Level of knowledge of nursing staff in the process of weaning from Mechanical Ventilation in the ICU
Keywords:
Mechanical ventilation, intensive care, nursing staff, ventilatory supportAbstract
Mechanical ventilation (MV) has its roots in ancient medicine, with references found in the writings of Hippocrates. However, its modern development began with key milestones such as Woillez’s manual ventilator (19th century) and Emerson’s “iron lungs” (1920s), which were vital during the polio epidemic. In the 1950s, the introduction of positive pressure ventilators significantly reduced mortality rates, allowing around 30% of ICU patients to be successfully weaned off.
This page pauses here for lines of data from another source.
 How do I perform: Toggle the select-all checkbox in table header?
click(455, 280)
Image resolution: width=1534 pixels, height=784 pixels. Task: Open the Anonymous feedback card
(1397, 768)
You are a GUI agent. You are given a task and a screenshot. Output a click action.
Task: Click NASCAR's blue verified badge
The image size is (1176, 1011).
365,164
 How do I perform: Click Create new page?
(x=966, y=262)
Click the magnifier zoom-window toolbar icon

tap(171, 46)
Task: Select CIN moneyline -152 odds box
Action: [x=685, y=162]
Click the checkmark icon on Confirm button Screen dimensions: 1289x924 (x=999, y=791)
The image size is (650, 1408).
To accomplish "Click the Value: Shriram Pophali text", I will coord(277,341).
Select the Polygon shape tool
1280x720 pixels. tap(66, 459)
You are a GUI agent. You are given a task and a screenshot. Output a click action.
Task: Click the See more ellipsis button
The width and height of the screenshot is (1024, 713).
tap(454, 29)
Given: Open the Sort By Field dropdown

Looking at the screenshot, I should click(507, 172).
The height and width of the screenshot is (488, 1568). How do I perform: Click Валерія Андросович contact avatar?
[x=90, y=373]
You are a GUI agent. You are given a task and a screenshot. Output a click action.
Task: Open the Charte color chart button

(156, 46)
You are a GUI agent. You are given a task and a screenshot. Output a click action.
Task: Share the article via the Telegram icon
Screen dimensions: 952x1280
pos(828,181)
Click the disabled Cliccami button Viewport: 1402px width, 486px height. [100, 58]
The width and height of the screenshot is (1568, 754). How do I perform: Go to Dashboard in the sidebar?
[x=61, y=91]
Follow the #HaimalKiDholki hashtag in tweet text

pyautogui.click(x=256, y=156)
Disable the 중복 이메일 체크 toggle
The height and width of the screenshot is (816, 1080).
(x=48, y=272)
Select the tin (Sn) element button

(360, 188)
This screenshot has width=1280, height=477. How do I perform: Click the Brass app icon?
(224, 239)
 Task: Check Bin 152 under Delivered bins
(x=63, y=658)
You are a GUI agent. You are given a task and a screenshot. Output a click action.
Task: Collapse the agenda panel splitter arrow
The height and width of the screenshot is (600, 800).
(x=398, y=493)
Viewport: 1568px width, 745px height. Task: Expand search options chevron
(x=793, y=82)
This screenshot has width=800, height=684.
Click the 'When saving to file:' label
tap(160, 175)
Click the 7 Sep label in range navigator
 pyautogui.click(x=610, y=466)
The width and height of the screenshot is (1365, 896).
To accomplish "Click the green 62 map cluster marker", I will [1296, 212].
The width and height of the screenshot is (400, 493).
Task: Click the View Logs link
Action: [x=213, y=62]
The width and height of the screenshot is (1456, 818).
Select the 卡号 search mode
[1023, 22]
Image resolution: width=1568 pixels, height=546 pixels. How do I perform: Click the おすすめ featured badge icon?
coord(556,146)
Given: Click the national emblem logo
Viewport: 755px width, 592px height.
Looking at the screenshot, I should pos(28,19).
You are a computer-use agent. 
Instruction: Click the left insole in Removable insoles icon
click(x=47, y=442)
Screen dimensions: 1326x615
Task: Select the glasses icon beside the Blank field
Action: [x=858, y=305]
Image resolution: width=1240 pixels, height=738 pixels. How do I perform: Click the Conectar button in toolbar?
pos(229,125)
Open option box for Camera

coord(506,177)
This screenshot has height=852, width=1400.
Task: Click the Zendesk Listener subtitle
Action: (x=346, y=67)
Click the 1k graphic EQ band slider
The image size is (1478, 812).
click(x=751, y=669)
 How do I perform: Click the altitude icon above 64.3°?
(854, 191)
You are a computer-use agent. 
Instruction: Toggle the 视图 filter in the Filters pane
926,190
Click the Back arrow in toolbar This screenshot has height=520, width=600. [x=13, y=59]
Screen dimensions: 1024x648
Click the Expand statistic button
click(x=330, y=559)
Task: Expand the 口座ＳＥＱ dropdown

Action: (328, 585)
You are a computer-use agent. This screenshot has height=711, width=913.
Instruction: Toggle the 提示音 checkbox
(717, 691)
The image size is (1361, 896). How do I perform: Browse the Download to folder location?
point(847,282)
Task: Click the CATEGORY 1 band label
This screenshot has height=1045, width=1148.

Today, MV is essential for managing respiratory failure, improving gas exchange, and reducing the work of breathing.The weaning process from MV is complex and involves several stages: pre-weaning (patient assessment and preparation), ongoing weaning (gradual disconnection or T-piece trial), and post-extubation (monitoring to prevent deterioration and deciding on non-invasive ventilation or reintubation). Successful weaning is based on the resolution of the underlying cause, the patient's adequate level of consciousness, and haemodynamic stability. Nursing staff played a crucial role in this process. They assessed muscular weakness and neuromuscular disorders, implemented weaning protocols, and possessed in-depth knowledge of the equipment and procedures involved. Continuous training and the ability to handle challenges in care, such as high costs and resource management, were essential. Furthermore, nurses developed specific competencies and leadership skills to adapt to the constantly evolving environment of intensive care. Active nursing involvement not only optimizes weaning outcomes but also reduces complications and enhances the quality of life for critically ill patients.